Trastuzumab (Herceptin), widely used in the treatment of breast and gastric cancers, proved effective for slowing the progression of uterine serous carcinoma, an aggressive form of endometrial cancer. Finally, the investigational agent pexidartinib, which inhibits a growth factor involved in the progression of TGCT, led to objective responses in almost 40% of patients in a phase III clinical trial. None of the responding patients had disease progression after a median follow-up of 6 months.

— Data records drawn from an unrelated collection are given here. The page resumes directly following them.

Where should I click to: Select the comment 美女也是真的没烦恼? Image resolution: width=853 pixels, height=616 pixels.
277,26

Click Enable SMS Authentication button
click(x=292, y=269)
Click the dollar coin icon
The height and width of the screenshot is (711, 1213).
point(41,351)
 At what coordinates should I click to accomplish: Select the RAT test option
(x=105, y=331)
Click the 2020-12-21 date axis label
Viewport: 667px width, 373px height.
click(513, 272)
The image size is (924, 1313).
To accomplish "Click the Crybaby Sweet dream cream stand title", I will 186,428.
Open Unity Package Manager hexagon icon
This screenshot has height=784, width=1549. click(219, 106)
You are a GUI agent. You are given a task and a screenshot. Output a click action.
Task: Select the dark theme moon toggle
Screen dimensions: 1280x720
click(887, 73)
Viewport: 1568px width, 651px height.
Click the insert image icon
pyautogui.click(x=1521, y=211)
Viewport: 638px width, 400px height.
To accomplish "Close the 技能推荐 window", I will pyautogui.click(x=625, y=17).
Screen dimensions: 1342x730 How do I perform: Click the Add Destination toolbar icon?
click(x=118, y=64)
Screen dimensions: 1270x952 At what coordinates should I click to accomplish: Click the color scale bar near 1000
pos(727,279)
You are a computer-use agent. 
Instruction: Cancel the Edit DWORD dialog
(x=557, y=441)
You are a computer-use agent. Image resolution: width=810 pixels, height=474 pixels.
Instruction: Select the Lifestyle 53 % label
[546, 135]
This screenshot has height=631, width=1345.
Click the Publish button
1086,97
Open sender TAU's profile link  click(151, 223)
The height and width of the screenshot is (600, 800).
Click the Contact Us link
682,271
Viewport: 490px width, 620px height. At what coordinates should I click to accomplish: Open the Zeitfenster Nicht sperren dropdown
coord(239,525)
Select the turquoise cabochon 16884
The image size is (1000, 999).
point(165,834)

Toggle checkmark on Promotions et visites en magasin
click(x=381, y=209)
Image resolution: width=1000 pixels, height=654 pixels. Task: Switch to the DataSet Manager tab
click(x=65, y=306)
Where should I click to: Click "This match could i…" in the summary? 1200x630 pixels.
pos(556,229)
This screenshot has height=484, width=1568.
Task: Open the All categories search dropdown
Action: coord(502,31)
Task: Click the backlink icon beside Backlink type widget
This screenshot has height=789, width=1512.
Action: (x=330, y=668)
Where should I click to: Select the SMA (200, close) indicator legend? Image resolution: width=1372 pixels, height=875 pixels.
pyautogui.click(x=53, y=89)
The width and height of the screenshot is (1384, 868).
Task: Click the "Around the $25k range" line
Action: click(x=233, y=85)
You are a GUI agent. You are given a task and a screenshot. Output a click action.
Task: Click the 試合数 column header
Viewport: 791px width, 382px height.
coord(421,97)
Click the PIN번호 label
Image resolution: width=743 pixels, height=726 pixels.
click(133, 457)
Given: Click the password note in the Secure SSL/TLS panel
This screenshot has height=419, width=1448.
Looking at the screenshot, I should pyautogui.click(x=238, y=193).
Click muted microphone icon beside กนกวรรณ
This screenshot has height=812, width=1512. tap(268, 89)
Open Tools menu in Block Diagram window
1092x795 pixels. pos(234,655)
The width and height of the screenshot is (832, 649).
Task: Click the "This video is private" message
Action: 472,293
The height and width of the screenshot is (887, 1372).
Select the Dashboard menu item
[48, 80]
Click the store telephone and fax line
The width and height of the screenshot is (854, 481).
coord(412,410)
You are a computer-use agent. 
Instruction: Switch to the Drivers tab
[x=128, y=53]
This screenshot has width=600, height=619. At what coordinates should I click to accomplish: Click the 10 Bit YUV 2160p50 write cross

In addition to the Advance of the Year, the following other developments in clinical cancer received recognition in the ASCO report:

  • Continued progress in molecular diagnostics
  • New targeted therapies that slow the progression of breast and lung cancers
  • Expansion of microbiome research
  • Continued progress in immunotherapy

For the first time, the report included a list of research priorities addressing “areas of vital unmet need or knowledge gaps that could significantly improve clinical decision making”:

  • Better strategies to predict response to immunotherapies
  • Improved methods to identify patients likely to respond to adjuvant therapy
  • Increased emphasis on precision medicine in pediatric cancers
  • Optimized care for older patients with cancer
  • Improved access to clinical trials
  • Reducing adverse effects of cancer treatment
  • Countering obesity and its impact on cancer incidence and outcomes
  • Better detection and treatment of premalignant lesions

“These priorities represent our vision for finding the next generation of cancer cures and reducing cancer’s impact on patients’ lives,” said ASCO chief medical officer Richard L. Schilsky, MD. “From prevention through survivorship, these priorities are intended to identify areas where progress is most needed and most promising.”

The full report is available on the ASCO website and in the Journal of Clinical Oncology.